▶ _TASK ITEM_
Among the entries below, find the line with "Open Cloud recordings in side panel" and the line with "Task: Open the on-screen keyboard icon". Return exactly those lines and every line between them, but no pictures.

*** ENTRIES SHOWN ***

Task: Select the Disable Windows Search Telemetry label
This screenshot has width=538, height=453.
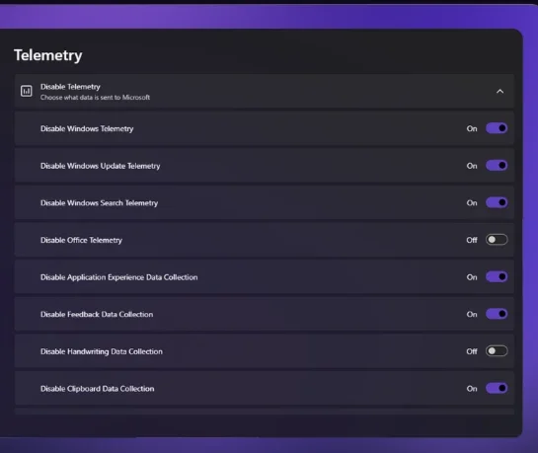Action: (x=99, y=203)
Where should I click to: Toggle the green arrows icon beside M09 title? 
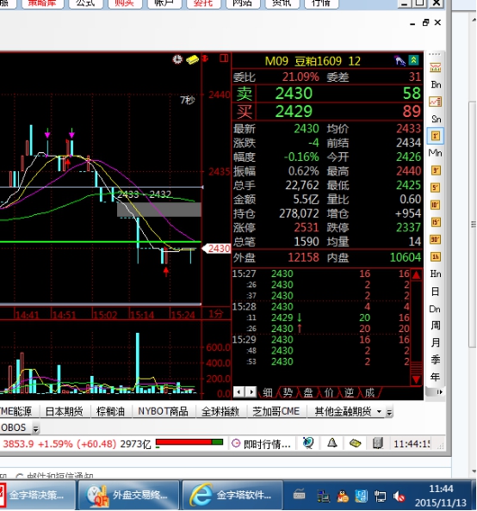[413, 60]
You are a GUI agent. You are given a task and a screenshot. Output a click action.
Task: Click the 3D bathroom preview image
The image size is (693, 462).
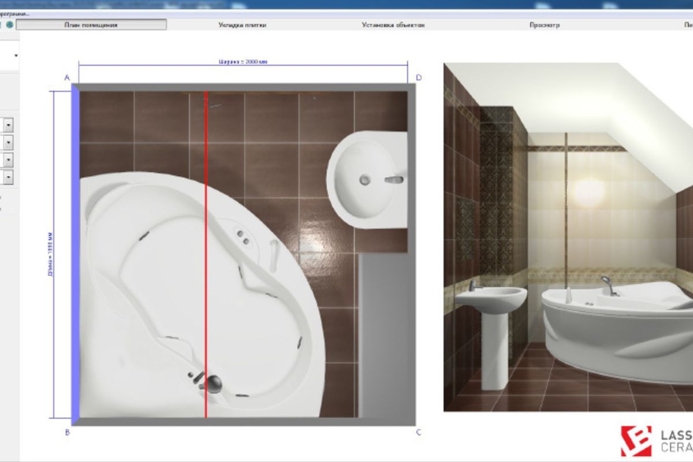pyautogui.click(x=568, y=237)
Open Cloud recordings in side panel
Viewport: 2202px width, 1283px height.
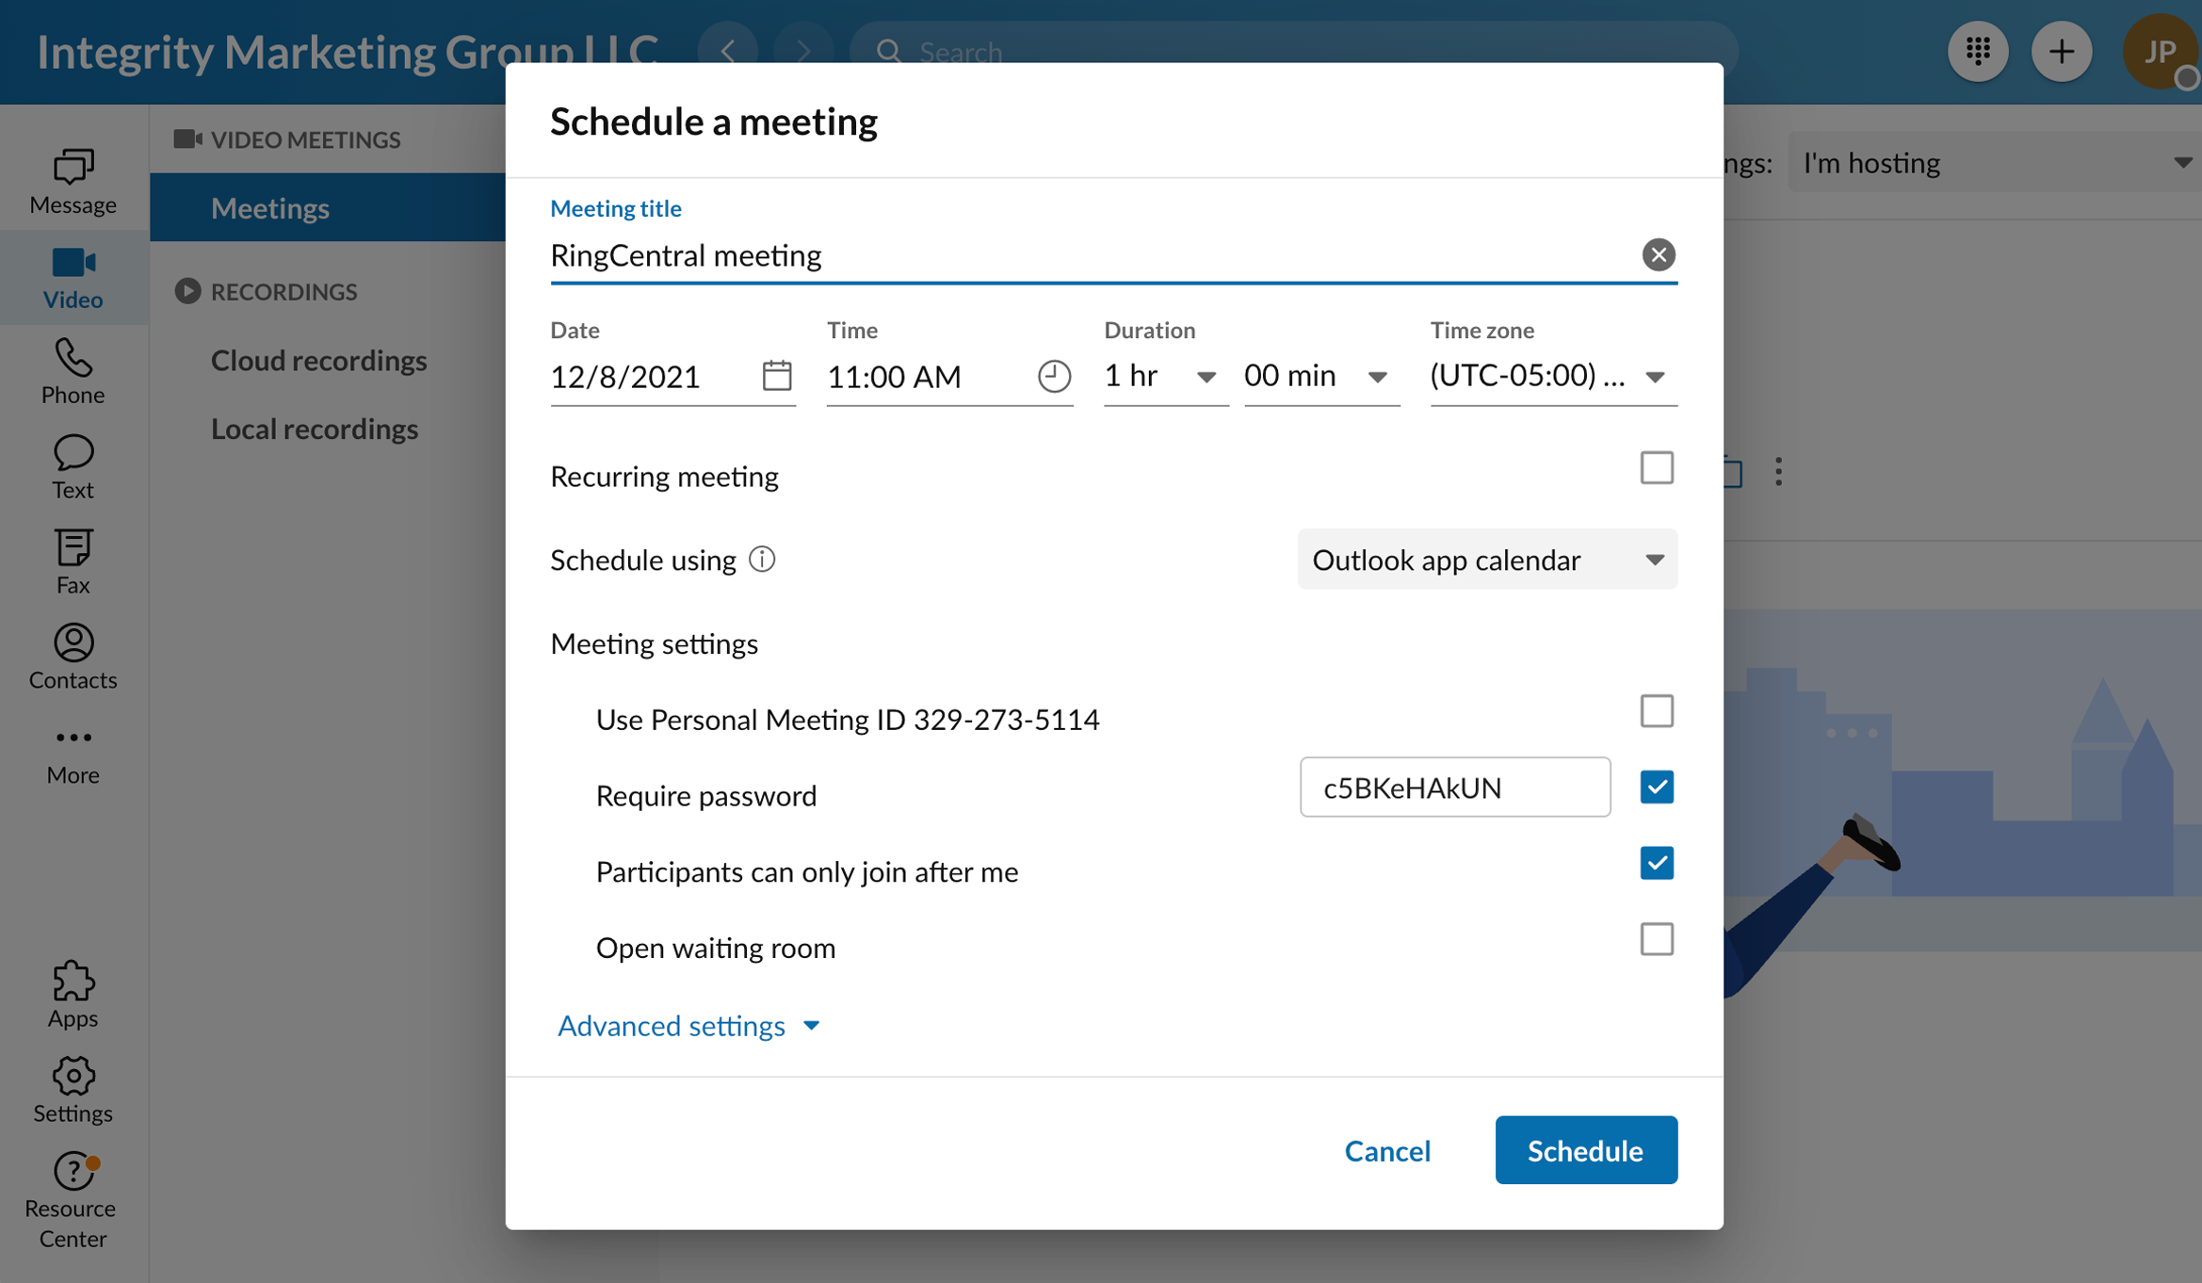[x=318, y=361]
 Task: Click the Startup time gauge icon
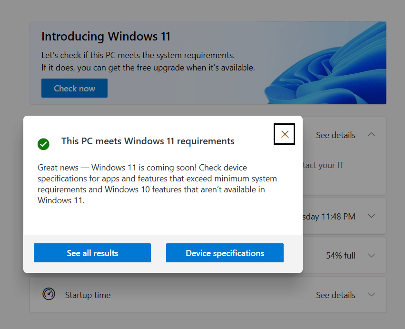pyautogui.click(x=49, y=294)
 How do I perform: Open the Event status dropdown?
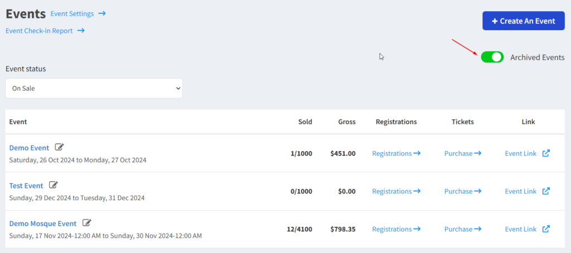tap(94, 88)
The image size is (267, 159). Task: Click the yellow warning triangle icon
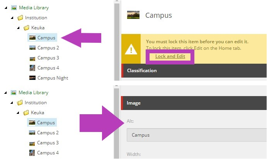[x=131, y=49]
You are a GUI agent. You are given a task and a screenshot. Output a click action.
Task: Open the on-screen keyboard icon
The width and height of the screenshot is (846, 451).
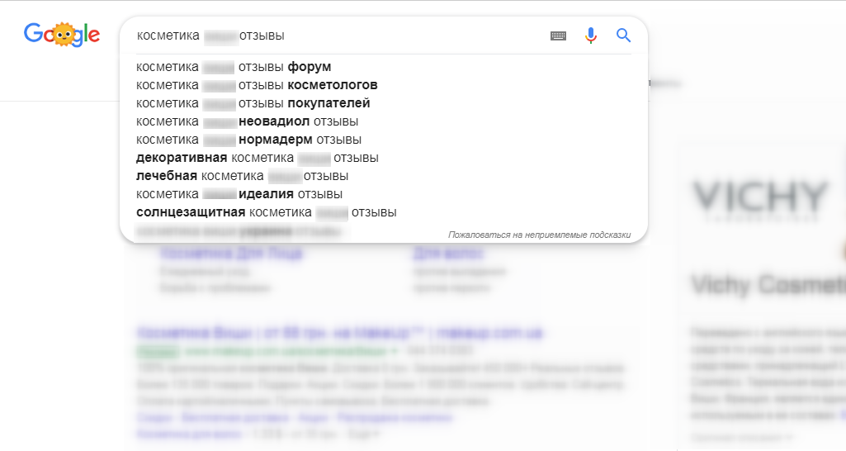[x=558, y=36]
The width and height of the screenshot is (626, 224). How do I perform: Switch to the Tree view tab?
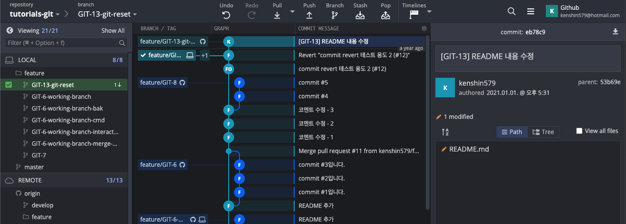pyautogui.click(x=543, y=132)
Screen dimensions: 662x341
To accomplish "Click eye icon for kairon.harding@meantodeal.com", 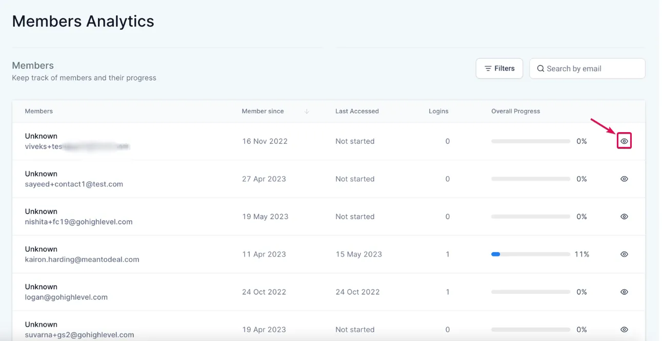I will (624, 254).
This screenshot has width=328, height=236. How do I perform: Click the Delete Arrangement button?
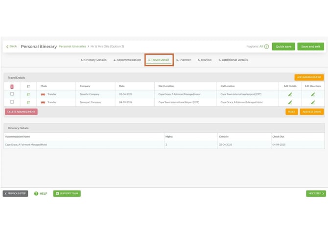[21, 112]
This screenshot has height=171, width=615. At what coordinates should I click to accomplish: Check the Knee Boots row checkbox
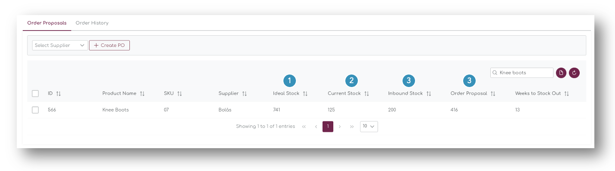[x=35, y=110]
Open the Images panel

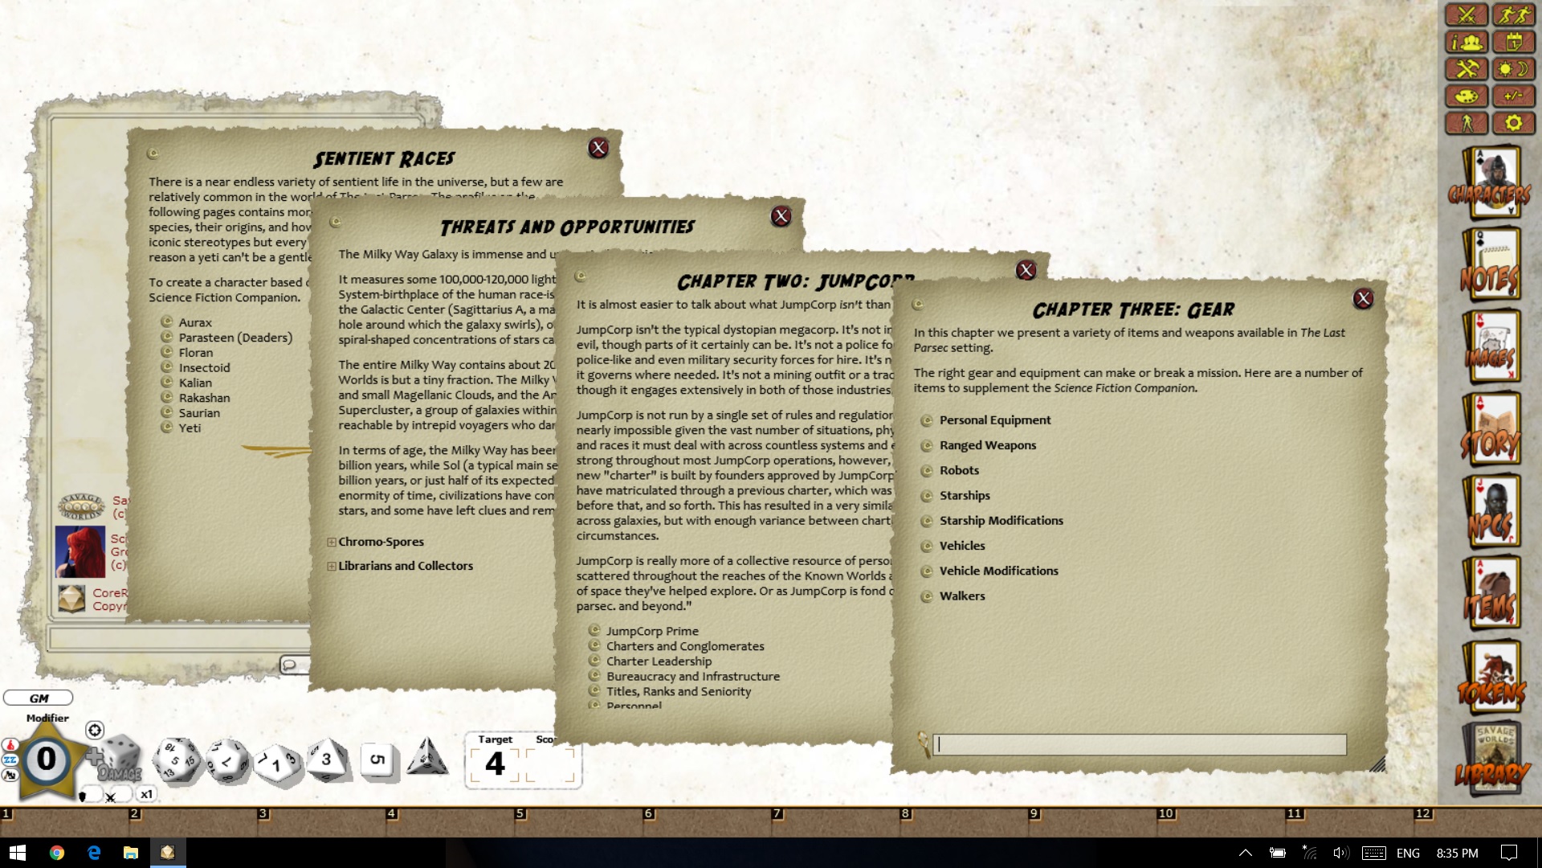pos(1495,350)
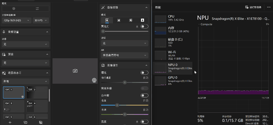Open the AR 手势表情符号 dropdown
This screenshot has width=273, height=125.
(125, 55)
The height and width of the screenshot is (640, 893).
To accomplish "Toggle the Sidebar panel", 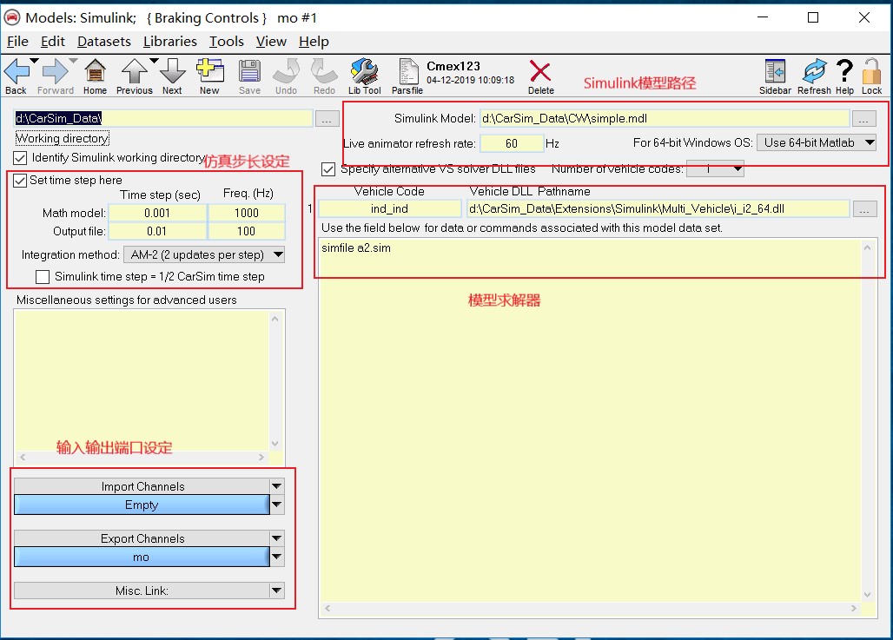I will click(x=775, y=76).
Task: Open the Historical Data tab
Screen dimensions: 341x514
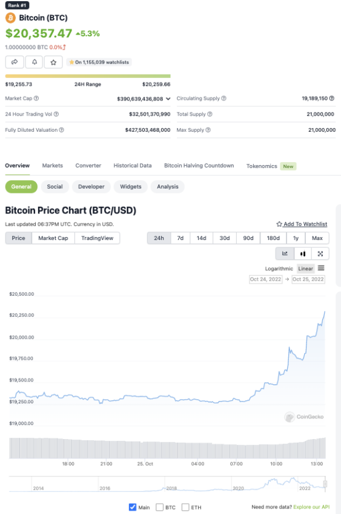Action: 133,166
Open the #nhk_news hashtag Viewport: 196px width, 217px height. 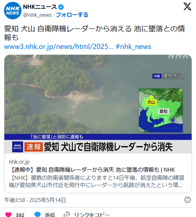133,47
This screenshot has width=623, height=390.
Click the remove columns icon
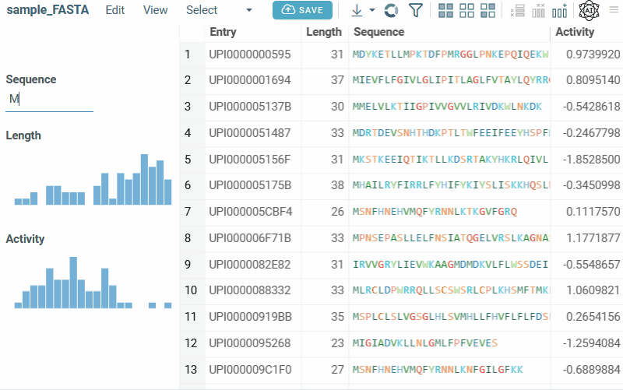tap(538, 10)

*** End of ENTRIES SHOWN ***

▶ _YOUR SOLUTION_
Open Cloud recordings in side panel
Viewport: 2202px width, 1283px height.
[x=318, y=361]
 Task: Click the Startup time gauge icon
pyautogui.click(x=49, y=294)
 How do I perform: Open the Event status dropdown?
tap(94, 88)
The image size is (267, 159). Task: Click the yellow warning triangle icon
[x=131, y=49]
You are a GUI agent. You are given a task and a screenshot. Output a click action.
Task: Open the on-screen keyboard icon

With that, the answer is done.